Após o diagnóstico do VIH, como foi retomar a sua vida sexual?
Nós os dois tínhamos conhecimento que estávamos infetados e na altura não se tinha o conhecimento que se tem hoje e não usávamos proteção. Hoje faria de maneira diferente, usaria proteção para não correr o risco de transmissão de outros vírus.
Quais as precauções que tem na sua vida sexual?
Sendo eu portadora de uma carga viral indetetável não sou uma pessoa transmissível. Por acaso, só tive e tenho uma relação estável e posso ter uma vida sexual perfeitamente normal, sem qualquer risco de transmissão. Hoje em dia, as pessoas com VIH podem ter uma vida sexual normal, porque é fácil controlar o vírus através da medicação, sendo esta muito simples, é apenas um comprimido por dia.
De que forma é que os fármacos para o tratamento do VIH, lhe afetaram a libido, desejo, excitação e lubrificação?
Acho que me afetaram, embora os médicos digam que não. Estou com 50 anos, na entrada da menopausa, estou com a minha libido reduzida e não sei se também está relacionado com o VIH. Mas o meu marido por vezes tomou alguns retrovirais e provocam-lhe impotência sexual.
Nos dias de hoje, sabendo que é portadora desta doença sente-se uma mulher segura a nível sexual?

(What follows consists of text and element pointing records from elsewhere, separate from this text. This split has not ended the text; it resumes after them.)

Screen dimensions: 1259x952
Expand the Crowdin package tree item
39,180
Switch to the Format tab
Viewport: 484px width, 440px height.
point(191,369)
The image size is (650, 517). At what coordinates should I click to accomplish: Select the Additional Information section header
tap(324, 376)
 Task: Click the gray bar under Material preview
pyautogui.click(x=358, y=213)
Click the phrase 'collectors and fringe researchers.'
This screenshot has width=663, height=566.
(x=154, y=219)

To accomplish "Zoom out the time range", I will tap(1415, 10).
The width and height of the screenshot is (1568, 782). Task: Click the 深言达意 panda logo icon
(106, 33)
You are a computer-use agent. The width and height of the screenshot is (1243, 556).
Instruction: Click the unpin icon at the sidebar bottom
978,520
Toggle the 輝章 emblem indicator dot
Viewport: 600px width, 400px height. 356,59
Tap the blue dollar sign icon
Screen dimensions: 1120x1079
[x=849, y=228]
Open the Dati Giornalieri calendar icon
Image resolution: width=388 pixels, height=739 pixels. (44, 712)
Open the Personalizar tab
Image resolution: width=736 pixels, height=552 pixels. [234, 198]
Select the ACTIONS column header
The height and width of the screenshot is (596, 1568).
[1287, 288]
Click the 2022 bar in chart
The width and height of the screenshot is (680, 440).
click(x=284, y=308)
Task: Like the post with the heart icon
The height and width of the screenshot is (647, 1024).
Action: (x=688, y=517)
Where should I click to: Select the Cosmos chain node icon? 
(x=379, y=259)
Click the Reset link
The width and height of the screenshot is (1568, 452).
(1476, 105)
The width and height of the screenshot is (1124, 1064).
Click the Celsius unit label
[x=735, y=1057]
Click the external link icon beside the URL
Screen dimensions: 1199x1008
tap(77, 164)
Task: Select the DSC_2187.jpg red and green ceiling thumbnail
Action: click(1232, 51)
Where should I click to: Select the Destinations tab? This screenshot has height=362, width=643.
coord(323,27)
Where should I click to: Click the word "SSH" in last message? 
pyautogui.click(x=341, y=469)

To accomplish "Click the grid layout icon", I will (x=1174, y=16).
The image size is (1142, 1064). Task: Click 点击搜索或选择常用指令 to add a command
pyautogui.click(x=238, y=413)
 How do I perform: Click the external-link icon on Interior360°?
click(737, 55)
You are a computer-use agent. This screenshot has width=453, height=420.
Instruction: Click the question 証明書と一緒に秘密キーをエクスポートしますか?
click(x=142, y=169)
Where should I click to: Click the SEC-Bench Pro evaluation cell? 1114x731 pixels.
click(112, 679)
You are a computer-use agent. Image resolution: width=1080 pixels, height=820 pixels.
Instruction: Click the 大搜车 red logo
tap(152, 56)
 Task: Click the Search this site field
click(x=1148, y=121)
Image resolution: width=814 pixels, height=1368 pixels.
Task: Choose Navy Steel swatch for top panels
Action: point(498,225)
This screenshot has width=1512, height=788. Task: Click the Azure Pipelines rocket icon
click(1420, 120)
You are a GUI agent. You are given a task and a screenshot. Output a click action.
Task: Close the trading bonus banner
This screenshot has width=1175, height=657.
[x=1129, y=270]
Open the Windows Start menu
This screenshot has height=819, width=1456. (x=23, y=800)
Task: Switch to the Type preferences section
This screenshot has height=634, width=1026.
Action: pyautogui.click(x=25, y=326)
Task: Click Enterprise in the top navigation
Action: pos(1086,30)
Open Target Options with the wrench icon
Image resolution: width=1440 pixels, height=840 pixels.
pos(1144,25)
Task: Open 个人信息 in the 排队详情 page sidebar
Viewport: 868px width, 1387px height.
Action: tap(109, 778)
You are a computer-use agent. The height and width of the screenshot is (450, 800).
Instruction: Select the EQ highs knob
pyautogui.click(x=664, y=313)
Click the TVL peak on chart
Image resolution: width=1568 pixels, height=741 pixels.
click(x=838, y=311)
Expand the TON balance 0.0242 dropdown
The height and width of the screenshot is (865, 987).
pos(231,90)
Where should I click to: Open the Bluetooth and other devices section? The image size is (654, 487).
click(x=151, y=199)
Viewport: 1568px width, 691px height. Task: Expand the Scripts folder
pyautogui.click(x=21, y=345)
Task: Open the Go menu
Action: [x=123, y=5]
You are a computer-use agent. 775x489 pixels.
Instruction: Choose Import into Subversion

Sim, porque tenho relações sexuais só com uma pessoa, o meu marido que me tem acompanhado durante estes anos todos. Mas sinto que os utentes da associação se sentem muito inseguros a nível sexual porque ainda existe muito estigma e falta de informação.
Tendo em conta que a terapia evolui bastante, quais os desafios que estes doentes enfrentam nos dias de hoje?
Infelizmente nos dias de hoje, ainda existem muitos doentes que enfrentam desafios em relação a esta doença. O estigma que está associado a este vírus é terrível, as pessoas ainda se escondem devido à sua religião, etnia e costumes porque têm medo da descriminação e de represálias. Na altura que me foi diagnosticado e eu estando grávida associaram-me logo como trabalhadora do sexo e não o era. O VIH/SIDA está associado a todo o tipo de classes e pessoas e temos que quebrar o preconceito e estamos no caminho e na luta.
Considera que em pleno Sec.XXI ainda existe muito preconceito, estigma e tabu desta doença por parte da nossa sociedade?
Sim, e onde eu fui mais descriminada foi no SNS, em que apresentei queixa. Sinto-me muito triste quando vejo que as pessoas que trabalham nos nossos serviços de saúde muitas vezes não estão preparados, nem têm conhecimento suficiente para lidarem com pessoas com VIH/SIDA em que discriminam muito estes doentes o que de facto é muito revoltante.
Sexualmente realizada. Vida Feliz. É o lema do Love with Pepper, concorda?
Concordo. Porque temos que lutar a vida toda para sermos felizes e apesar desta adversidade que a vida me colocou, sinto que com os tratamentos e a medicação que faço e qualidade de vida que tenho consigo ser feliz a todos os níveis.
Apesar de tudo o sexo é bom?
Claro que sim! Bom e prazeroso.
O AMOR vence o preconceito?
O AMOR vence tudo, porque quando é Amor verdadeiro nós não valorizamos os defeitos, valorizamos um todo e quando este é mesmo real vence tudo.